Information given —
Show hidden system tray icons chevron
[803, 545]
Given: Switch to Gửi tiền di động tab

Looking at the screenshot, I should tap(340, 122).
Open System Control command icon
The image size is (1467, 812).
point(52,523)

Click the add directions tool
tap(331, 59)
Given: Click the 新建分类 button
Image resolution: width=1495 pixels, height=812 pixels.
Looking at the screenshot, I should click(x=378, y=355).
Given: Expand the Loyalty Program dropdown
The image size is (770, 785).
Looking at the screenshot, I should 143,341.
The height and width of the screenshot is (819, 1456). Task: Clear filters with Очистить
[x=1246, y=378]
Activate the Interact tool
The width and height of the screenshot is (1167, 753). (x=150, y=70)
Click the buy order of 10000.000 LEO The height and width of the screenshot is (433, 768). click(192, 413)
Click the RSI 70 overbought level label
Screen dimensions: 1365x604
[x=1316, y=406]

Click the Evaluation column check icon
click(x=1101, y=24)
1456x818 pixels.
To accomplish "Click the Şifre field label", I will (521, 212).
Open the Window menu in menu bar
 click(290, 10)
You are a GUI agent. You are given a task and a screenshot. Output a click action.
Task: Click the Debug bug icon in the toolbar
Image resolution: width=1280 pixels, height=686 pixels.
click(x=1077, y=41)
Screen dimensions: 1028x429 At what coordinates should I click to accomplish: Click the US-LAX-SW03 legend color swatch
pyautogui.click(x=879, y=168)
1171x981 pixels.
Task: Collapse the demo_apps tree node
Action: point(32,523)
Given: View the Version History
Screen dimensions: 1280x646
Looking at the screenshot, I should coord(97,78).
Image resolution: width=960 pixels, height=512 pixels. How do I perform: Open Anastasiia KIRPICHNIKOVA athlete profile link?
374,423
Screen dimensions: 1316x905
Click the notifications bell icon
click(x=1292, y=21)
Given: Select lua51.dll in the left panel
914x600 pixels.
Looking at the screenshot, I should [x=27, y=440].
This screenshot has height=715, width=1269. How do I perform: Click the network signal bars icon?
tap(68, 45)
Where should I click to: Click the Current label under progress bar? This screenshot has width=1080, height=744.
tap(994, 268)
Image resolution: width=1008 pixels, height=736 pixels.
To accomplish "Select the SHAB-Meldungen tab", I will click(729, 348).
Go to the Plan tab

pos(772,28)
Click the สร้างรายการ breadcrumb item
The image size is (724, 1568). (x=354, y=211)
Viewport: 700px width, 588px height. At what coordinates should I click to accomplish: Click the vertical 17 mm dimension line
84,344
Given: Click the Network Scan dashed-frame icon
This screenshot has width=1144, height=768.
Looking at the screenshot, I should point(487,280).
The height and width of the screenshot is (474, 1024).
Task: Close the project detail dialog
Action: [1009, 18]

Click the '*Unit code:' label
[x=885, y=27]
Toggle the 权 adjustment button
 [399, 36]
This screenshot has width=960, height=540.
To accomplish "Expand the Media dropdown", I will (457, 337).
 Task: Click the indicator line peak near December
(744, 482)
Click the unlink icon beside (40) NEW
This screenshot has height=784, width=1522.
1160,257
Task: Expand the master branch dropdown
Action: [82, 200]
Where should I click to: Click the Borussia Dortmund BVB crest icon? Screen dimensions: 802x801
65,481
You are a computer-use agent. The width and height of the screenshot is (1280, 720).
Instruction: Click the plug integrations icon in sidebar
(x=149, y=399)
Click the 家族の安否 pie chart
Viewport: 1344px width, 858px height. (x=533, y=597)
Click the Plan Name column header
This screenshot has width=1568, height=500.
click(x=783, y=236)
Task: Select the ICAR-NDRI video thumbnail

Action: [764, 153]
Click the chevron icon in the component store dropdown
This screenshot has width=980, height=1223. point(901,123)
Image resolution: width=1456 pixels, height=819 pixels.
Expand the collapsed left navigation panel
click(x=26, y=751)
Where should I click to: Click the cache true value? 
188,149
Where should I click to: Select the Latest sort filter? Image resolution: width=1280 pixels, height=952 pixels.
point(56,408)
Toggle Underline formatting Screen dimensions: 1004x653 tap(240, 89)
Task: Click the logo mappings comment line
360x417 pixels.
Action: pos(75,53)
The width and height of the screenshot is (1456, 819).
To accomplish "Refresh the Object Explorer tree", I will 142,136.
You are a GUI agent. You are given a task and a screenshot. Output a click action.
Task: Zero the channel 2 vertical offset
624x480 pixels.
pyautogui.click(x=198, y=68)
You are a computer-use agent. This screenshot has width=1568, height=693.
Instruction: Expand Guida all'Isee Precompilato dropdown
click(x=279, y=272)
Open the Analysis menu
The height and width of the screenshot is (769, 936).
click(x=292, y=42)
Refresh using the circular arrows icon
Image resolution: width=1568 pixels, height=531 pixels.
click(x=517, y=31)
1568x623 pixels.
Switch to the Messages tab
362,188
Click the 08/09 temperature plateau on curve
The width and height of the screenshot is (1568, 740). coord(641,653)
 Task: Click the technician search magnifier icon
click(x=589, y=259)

Exercise requirements —
Reproduce the part of the data that opens with the line containing "Task: Select the ICAR-NDRI video thumbnail" and closes with the line containing "I will 142,136.", replacing "Object Explorer" with "Solution Explorer" and leaving everything else unchanged.

Output below —
Task: Select the ICAR-NDRI video thumbnail

Action: [764, 153]
Click the chevron icon in the component store dropdown
This screenshot has width=980, height=1223. point(901,123)
Image resolution: width=1456 pixels, height=819 pixels.
Expand the collapsed left navigation panel
click(x=26, y=751)
Where should I click to: Click the cache true value? 
188,149
Where should I click to: Select the Latest sort filter? Image resolution: width=1280 pixels, height=952 pixels.
point(56,408)
Toggle Underline formatting Screen dimensions: 1004x653 tap(240, 89)
Task: Click the logo mappings comment line
360x417 pixels.
Action: pos(75,53)
The width and height of the screenshot is (1456, 819).
To accomplish "Refresh the Solution Explorer tree", I will 142,136.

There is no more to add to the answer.